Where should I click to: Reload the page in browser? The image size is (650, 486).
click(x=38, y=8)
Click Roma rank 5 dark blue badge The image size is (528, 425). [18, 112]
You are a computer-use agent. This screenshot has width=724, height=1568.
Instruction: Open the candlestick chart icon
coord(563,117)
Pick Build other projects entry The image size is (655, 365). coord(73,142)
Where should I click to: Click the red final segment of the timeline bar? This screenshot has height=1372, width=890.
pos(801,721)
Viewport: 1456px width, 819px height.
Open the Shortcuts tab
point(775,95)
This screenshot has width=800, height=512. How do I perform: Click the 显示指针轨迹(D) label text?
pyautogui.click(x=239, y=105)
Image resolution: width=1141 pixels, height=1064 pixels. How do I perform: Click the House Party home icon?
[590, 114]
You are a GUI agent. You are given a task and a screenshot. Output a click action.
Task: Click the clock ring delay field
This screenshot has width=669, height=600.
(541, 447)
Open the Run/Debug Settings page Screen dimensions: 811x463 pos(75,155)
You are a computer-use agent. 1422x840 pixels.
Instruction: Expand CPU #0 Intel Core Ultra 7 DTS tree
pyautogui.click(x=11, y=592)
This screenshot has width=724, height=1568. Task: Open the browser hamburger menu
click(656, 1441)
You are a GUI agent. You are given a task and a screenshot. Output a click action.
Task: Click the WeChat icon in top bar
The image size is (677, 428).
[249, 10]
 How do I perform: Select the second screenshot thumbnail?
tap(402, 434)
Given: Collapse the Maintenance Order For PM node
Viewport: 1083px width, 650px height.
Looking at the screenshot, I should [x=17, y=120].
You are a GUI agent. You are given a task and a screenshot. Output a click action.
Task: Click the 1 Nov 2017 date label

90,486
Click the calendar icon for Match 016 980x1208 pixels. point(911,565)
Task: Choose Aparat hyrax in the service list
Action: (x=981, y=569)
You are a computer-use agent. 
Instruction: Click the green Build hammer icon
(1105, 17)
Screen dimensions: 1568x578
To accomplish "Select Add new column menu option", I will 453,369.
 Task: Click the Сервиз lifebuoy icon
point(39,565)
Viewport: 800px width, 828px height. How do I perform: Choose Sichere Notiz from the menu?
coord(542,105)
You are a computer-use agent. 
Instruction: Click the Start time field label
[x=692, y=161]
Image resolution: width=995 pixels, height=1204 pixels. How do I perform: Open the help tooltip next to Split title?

> _Prompt_:
Review the material and copy each line in which the word "computer" appears.

> _Solution for this exercise_:
You are a computer-use agent. This screenshot has width=724, height=1568.
You are a computer-use agent. 1422x840 pixels.
You are a computer-use agent. 
You are a computer-use agent. 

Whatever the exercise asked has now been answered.